Stored records
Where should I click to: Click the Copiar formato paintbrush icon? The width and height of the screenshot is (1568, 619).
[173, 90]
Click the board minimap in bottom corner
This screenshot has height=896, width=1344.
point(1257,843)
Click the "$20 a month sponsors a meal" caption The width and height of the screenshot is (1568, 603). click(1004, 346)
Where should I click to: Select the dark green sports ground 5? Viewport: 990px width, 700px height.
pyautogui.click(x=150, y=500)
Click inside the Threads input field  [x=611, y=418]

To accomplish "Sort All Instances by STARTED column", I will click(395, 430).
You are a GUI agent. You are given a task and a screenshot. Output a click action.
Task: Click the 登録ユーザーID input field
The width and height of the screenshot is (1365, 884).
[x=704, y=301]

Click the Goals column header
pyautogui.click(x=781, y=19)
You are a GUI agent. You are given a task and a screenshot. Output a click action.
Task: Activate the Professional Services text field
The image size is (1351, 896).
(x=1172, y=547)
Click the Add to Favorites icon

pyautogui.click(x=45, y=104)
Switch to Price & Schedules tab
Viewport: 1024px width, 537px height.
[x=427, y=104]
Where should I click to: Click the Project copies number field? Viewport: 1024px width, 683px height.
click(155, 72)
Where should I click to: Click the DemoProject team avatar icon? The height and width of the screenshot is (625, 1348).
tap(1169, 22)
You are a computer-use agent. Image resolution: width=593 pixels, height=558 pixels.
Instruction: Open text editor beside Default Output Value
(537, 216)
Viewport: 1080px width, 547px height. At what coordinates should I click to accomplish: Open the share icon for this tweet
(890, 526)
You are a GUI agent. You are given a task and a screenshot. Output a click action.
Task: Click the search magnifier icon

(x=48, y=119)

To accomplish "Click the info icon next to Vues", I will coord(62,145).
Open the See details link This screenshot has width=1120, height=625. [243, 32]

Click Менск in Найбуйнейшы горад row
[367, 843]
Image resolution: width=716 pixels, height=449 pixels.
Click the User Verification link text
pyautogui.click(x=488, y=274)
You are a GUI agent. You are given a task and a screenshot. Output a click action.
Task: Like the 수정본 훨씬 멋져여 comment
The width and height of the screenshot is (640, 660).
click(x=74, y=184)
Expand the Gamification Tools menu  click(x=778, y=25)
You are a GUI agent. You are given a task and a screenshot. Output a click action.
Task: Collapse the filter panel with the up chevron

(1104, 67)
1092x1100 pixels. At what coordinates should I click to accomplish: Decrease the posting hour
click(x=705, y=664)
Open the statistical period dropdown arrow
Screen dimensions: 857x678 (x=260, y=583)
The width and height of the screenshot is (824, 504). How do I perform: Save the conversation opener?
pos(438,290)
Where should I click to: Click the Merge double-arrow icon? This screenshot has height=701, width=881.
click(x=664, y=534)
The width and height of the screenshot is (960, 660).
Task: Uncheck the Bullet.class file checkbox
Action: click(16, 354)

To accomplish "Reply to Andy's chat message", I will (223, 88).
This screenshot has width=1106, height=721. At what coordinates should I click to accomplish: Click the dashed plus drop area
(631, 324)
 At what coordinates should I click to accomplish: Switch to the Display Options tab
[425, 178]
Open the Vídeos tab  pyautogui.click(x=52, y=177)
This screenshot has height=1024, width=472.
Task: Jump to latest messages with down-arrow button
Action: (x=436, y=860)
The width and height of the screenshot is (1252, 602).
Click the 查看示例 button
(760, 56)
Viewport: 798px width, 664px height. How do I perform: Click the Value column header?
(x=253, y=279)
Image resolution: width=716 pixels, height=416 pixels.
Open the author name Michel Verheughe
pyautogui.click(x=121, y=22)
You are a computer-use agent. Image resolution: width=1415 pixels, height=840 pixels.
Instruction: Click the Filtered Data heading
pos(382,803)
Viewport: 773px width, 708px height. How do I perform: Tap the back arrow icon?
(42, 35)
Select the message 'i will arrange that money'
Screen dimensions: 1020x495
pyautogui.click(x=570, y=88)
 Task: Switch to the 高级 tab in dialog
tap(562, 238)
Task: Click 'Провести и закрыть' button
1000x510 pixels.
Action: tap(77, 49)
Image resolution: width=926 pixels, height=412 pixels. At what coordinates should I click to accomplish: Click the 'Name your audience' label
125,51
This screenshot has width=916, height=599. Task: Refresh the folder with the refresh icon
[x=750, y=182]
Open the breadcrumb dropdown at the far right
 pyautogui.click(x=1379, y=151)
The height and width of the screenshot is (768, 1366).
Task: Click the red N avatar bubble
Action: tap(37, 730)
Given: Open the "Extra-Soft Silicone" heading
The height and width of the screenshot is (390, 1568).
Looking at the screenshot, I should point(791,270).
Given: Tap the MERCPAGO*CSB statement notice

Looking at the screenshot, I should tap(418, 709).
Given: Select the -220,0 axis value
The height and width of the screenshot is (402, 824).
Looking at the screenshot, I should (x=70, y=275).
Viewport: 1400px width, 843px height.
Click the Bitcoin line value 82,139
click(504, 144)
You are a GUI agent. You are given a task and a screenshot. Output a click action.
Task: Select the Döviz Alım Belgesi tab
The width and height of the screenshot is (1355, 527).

- [What to work on]:
A complete answer gives every line of the data that includes "will".

- [Written reply]:
To accomplish "Sort All Instances by STARTED column", I will click(395, 430).
To accomplish "Click the info icon next to Vues", I will coord(62,145).
To accomplish "Reply to Andy's chat message", I will (223, 88).
Select the message 'i will arrange that money'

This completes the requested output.